▶ [Given data]:

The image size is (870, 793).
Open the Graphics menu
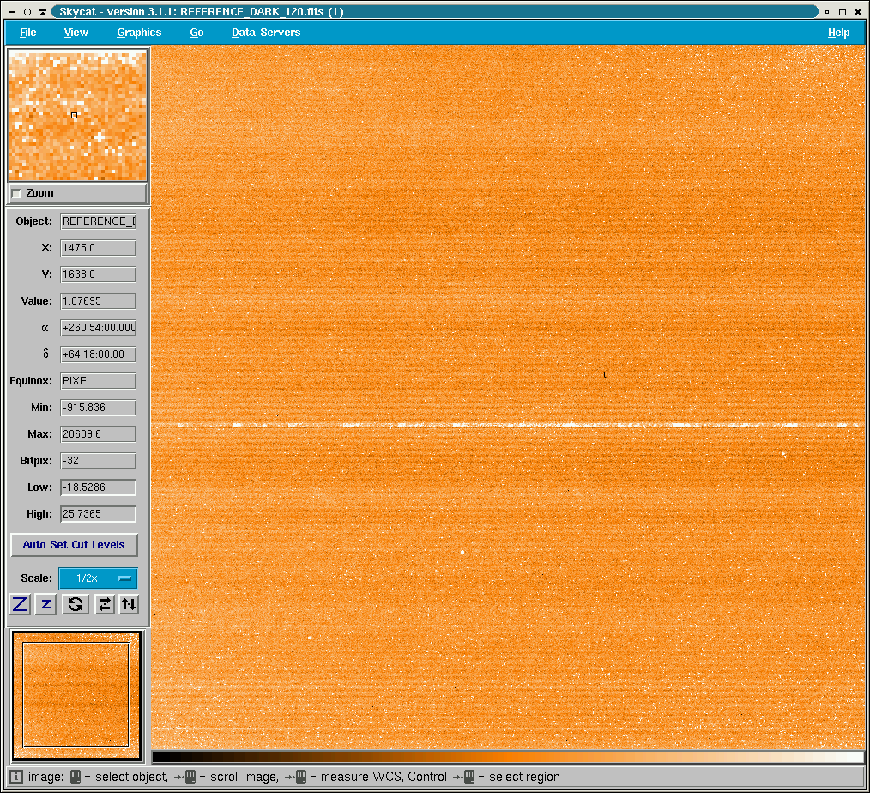click(x=139, y=33)

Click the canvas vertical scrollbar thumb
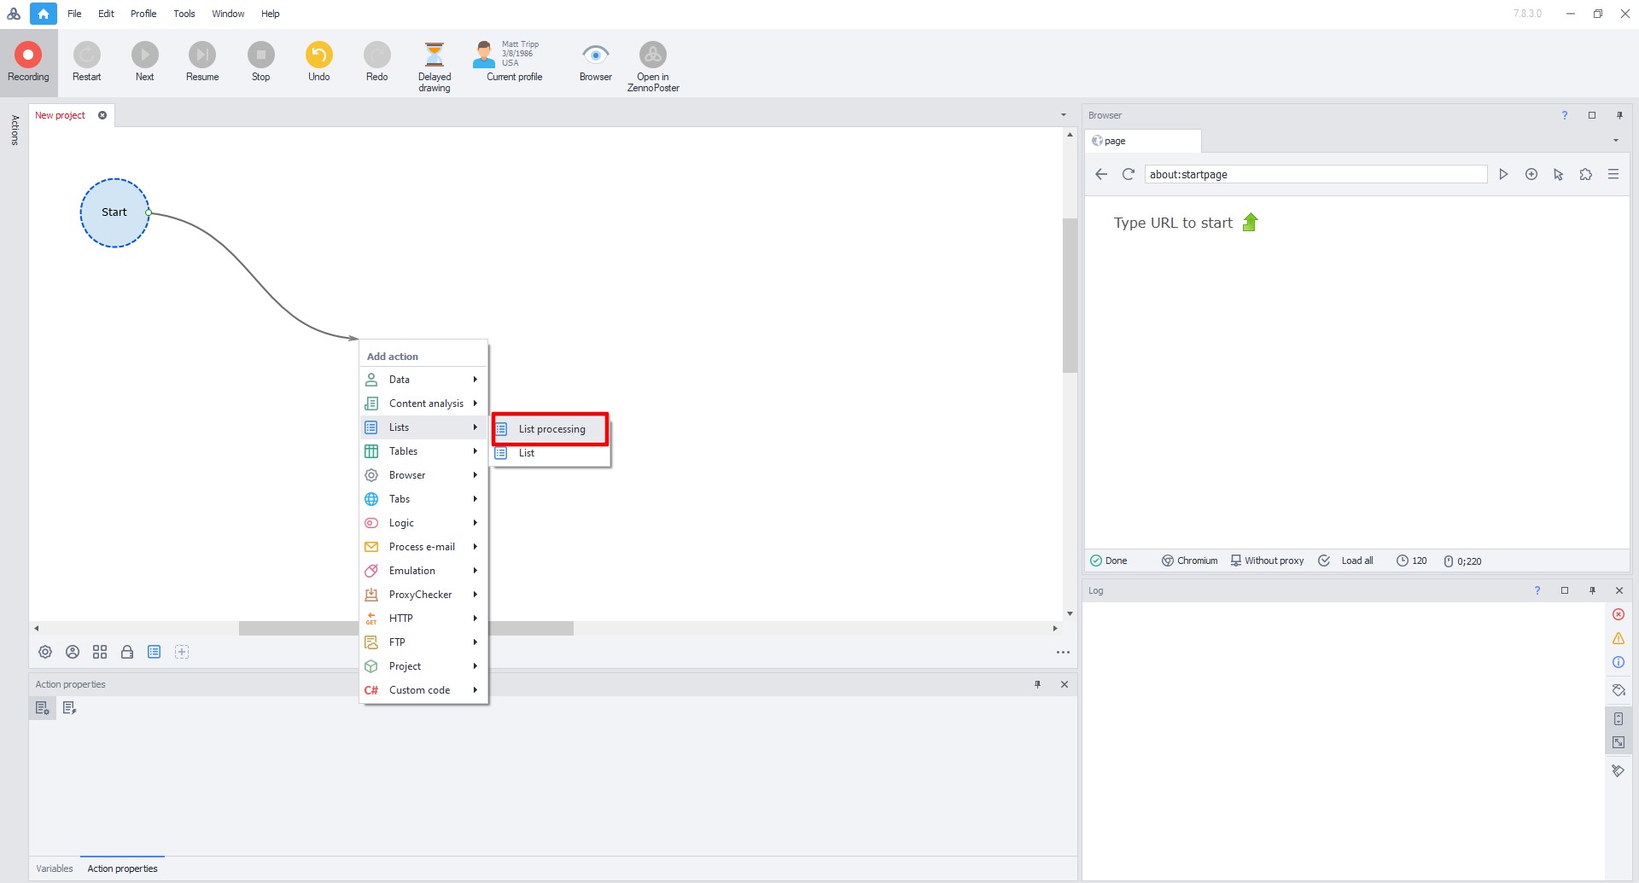1070,295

▶ [What to work on]:
The line with "Open the Graphics menu" and each line after it, through the final line of the data, are to be duplicated exactly, with pictures left out and nothing more included.

▶ [Solution to the exercise]:
Open the Graphics menu
click(x=139, y=33)

Click the canvas vertical scrollbar thumb
1070,295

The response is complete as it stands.